▶ Data extracts:
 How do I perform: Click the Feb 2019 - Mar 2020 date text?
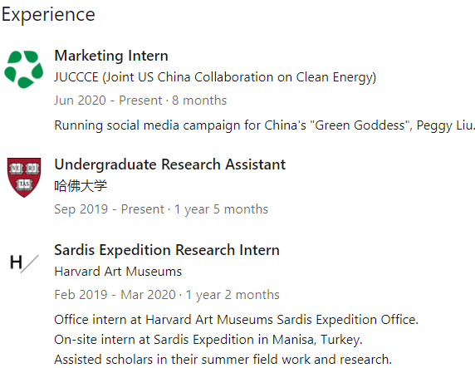(x=115, y=295)
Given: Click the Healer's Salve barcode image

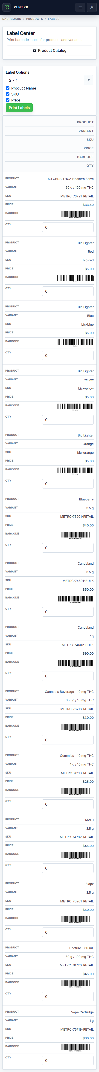Looking at the screenshot, I should [x=75, y=214].
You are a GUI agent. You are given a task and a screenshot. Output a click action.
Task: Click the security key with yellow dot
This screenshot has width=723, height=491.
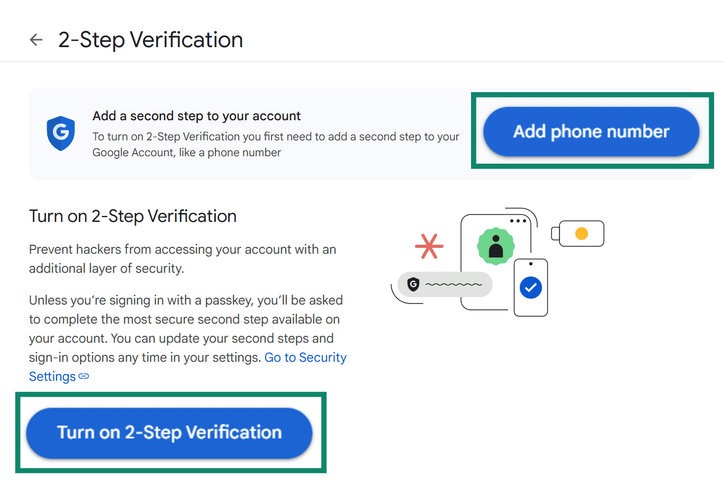pos(577,233)
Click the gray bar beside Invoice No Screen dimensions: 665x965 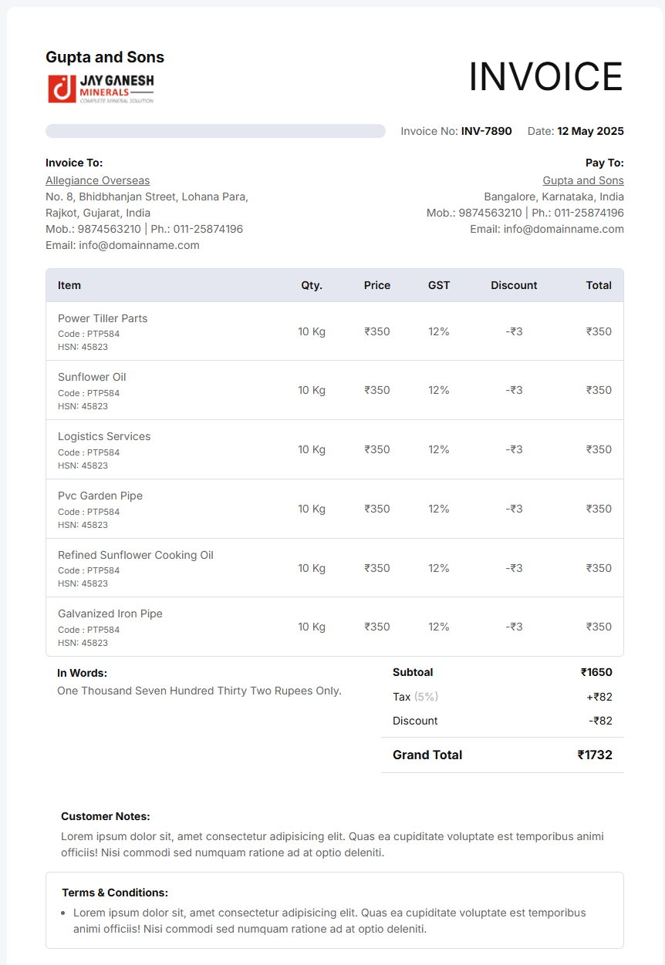tap(215, 131)
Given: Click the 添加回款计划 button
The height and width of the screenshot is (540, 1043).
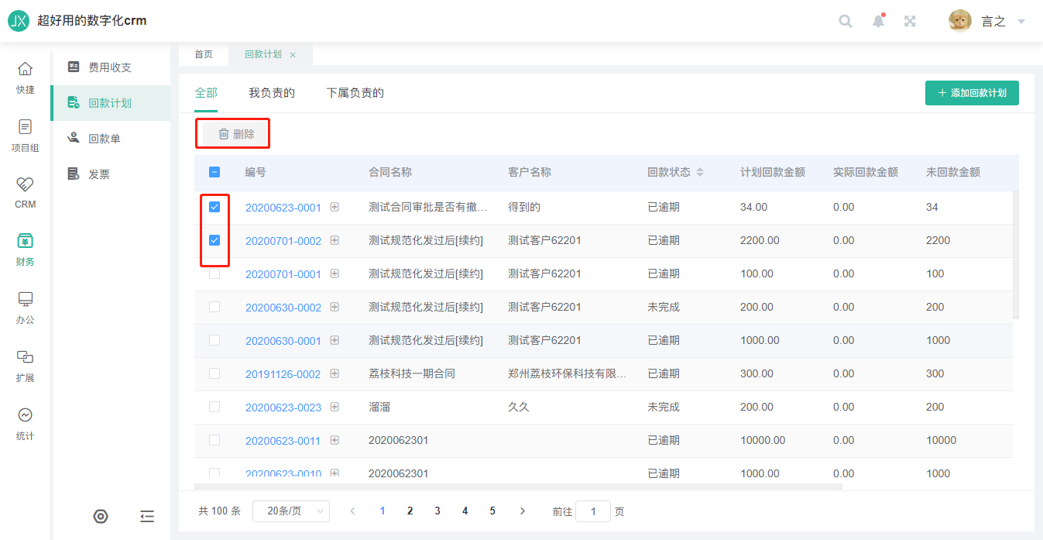Looking at the screenshot, I should [x=972, y=93].
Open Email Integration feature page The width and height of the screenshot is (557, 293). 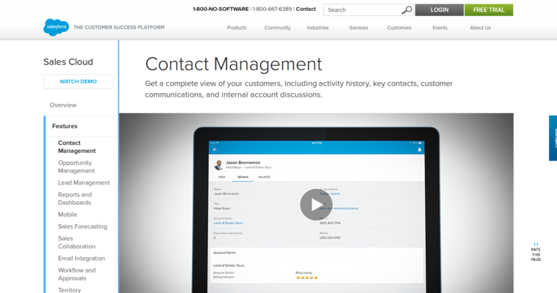coord(81,258)
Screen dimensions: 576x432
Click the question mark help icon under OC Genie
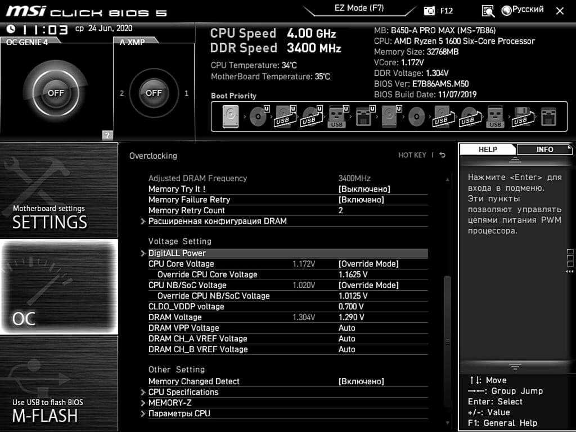click(107, 135)
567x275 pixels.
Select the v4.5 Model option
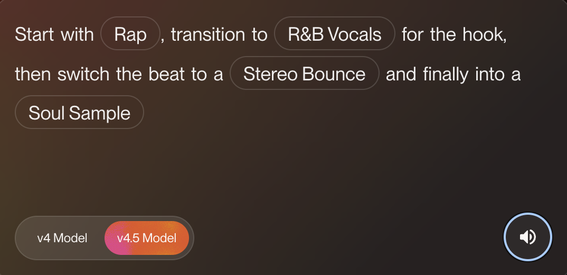[147, 238]
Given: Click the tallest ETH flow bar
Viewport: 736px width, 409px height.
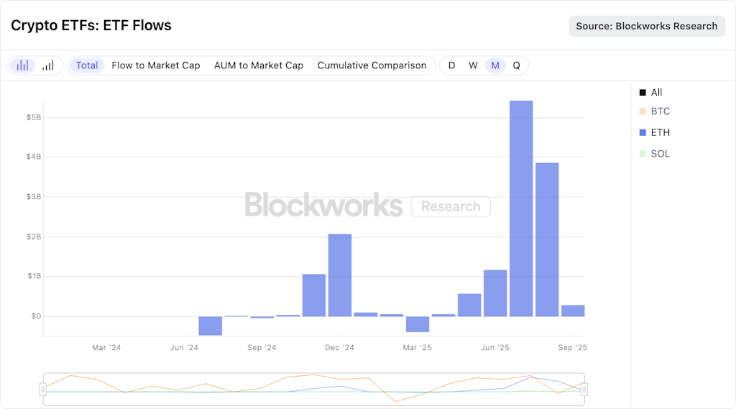Looking at the screenshot, I should coord(521,208).
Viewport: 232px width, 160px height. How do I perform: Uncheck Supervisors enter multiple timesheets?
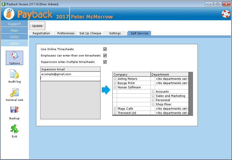105,62
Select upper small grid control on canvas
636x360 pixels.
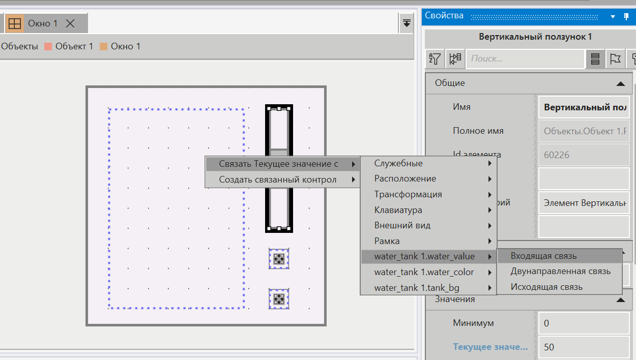tap(278, 259)
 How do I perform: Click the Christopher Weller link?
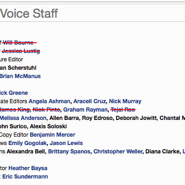[x=118, y=152]
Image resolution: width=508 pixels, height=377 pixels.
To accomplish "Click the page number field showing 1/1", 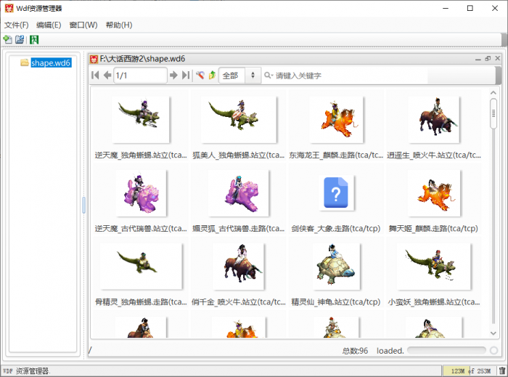I will [x=139, y=76].
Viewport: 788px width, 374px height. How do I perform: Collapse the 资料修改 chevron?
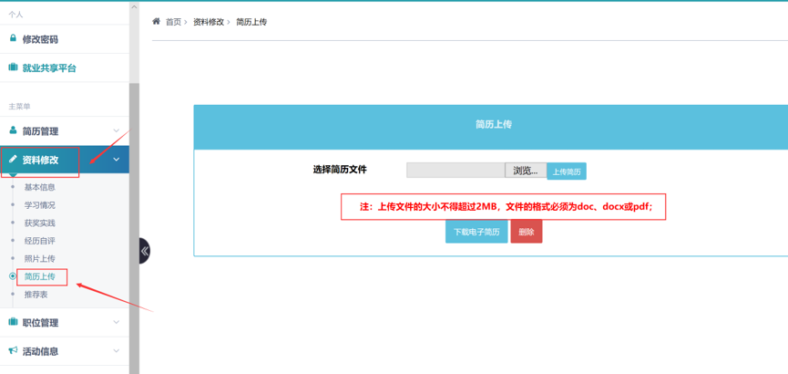coord(116,160)
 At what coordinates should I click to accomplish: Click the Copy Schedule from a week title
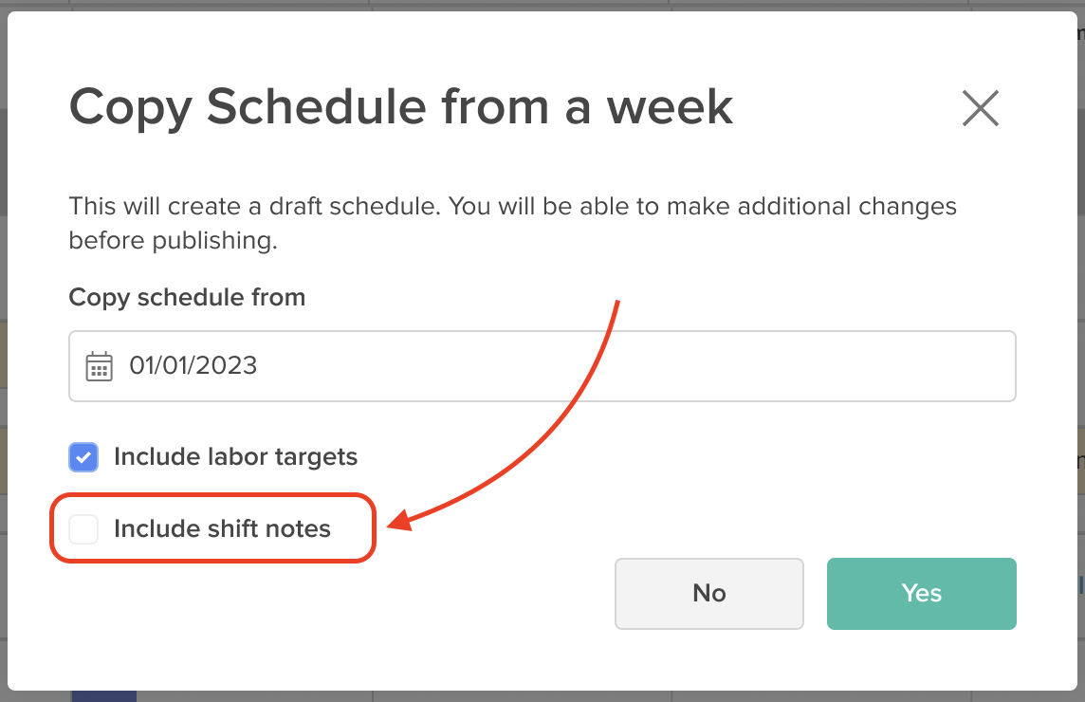pos(400,106)
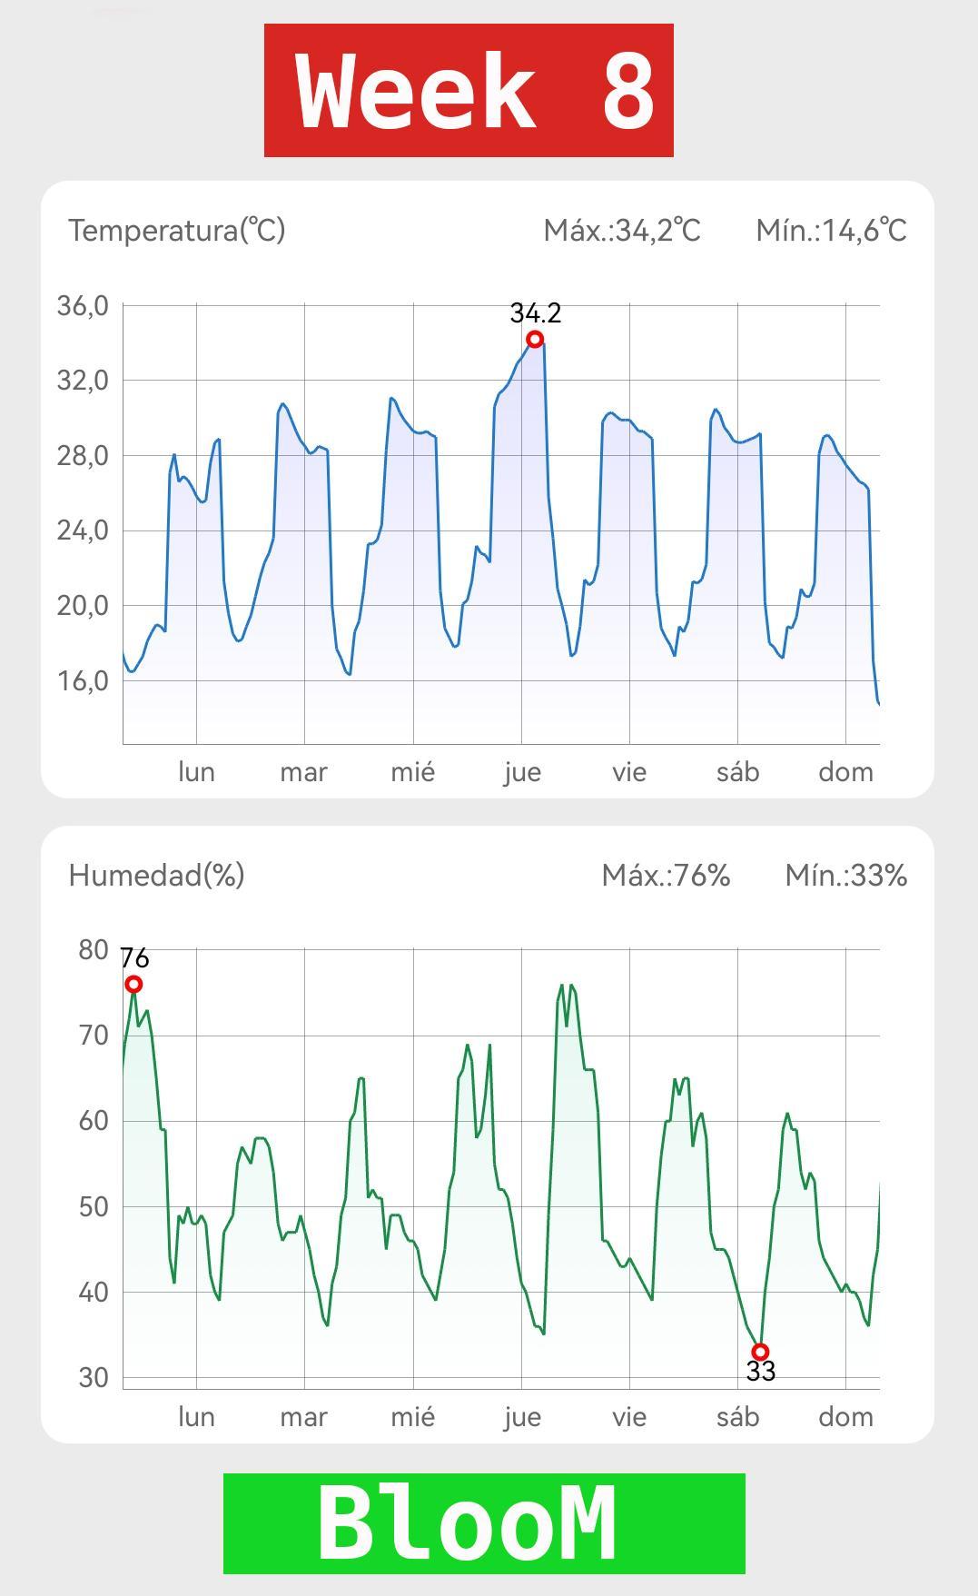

▶ Aim of the task: In the listing above, find the line containing "Screen dimensions: 576x432" and the line containing "Image resolution: width=508". Print those two lines and every line between them exactly, with no pictures.

▶ Completed exercise:
Screen dimensions: 576x432
Click the question mark help icon under OC Genie
click(107, 135)
567x275 pixels.
Select the v4.5 Model option
[147, 238]
Given: Click the tallest ETH flow bar
Viewport: 736px width, 409px height.
Looking at the screenshot, I should coord(521,208).
Viewport: 232px width, 160px height. How do I perform: Uncheck Supervisors enter multiple timesheets?
105,62
Select upper small grid control on canvas
636x360 pixels.
tap(278, 259)
 How do I perform: Click the Christopher Weller link?
[x=118, y=152]
Image resolution: width=508 pixels, height=377 pixels.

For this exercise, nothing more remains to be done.